Pemberkasan CPNS K2 Gratis

Ilustrasi
Tenaga honorer. Foto: dok.JPNN
Tenaga honorer. Foto: dok.JPNN

POJOKSATU – Pemerintah Kabupaten Bandung Barat (KBB) menyatakan bahwa dalam pemberkasan calon pegawai negeri sipil (CPNS) Kategori (K2), tidak ada pungutan biaya.

Terutama bagi para CPNS K2 yang telah lulus dan tengah melengkapi pemberkasan untuk mendapatkan Nomor Induk Pegawai (NIP).

Kabid Informasi dan Kepangkatan Badan Kepegawaian Daerah (BKD) Kabupaten Bandung Barat (KBB), Agus Sumartono mengatakan bahwa pihaknya meminta agar masyarakat mewaspadi upaya penipuan yang dilakukan oknum-oknum yang hendak memanfaatkan situasi tersebut.

“Tidak ada pungutan biaya untuk pemberkasan ini. Kalaupun sampai saat ini para CPNS K2 belum mendapatkan NIP, semata-mata hanya karena mekanisme saja,” kata Agus seperti diberitakan Pasundan Ekspres (Grup JPNN).


Ia memastikan, pemberkasan tersebut bisa rampung tidak lama lagi. Sesuai toleransi dari Badan Kepegawaian Nasional (BKN) Regional 3 Provinsi Jawa Barat-Banten.

Pemberkasan itu bisa terselesaikan dalam waktu dua minggu sekarang. Saat ini pihaknya bekerjasama dengan Sekda Kabupaten Bandung, tengah melakukan verivikasi pemberkasan K2.

Pasalnya, salah satu persyaratan untuk memperoleh NIP, sebanyak 519 CPNS K2 yang mengikuti pemberkasan tersebut harus ada surat pernyataan dari Sekda yang menyatakan bahwa CPNS itu menjadi tenaga honorer secara terus menerus, mulai tahun 2005.

“KBB terbentuknya tahun 2007, jadi mereka itu sebelumnya bekerja di Kabupaten Bandung sehingga yang berwenang mengeluarkan surat pernyataannya adalah Sekda Kabupaten Bandung,” terangnya.

Persoalan inilah yang kemudian menurutnya disinyalir dijadikan modus penipuan oleh pihak-pihak tertentu. Berdasarkan informasi yang berkembang bahwa ada sejumlah CPNS K2 ini yang tertipu, dimintai sejumlah uang untuk memuluskan pemberkasan.

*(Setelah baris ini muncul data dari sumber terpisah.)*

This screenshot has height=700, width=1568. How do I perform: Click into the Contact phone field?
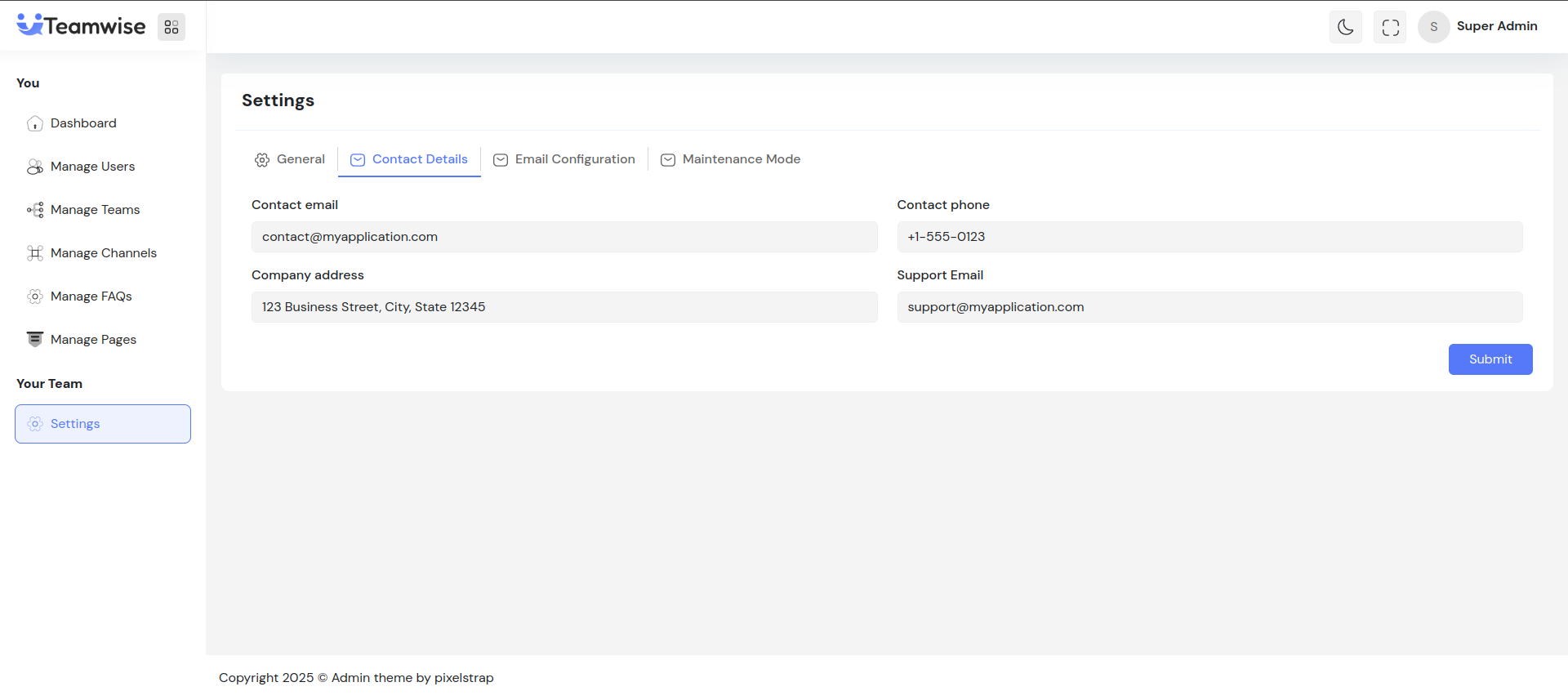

“Bahkan nama kita juga pernah dicatut untuk modus penipuannya. Makanya kita minta masyarakat untuk berhati-hati. Dan kita mohon para CPNS K2 ini bisa bersabar menunggu NIP itu. Kita sedang berupaya memprosesnya,” tegasnya.

Sebagai antisipasi bermunculannya modus penipuan K2, maka BKD membuka posko pengaduan. Tono mempersilahkan, bagi warga yang merasa dirugikan saat melakukan pemberkasan K2 oleh oknum-oknum tidak bertanggungjawab, untuk mengadukannya ke BKD KBB.

Sementara itu, pihaknya akan melakukan validasi dan verifikasi terhadap 519 calon pegawai negeri sipil (CPNS) Kategori II yang sudah dinyatakan lulus saat mengikuti tes beberapa waktu lalu, dari jumlah yang mengikuti tes sebanyak 539 orang.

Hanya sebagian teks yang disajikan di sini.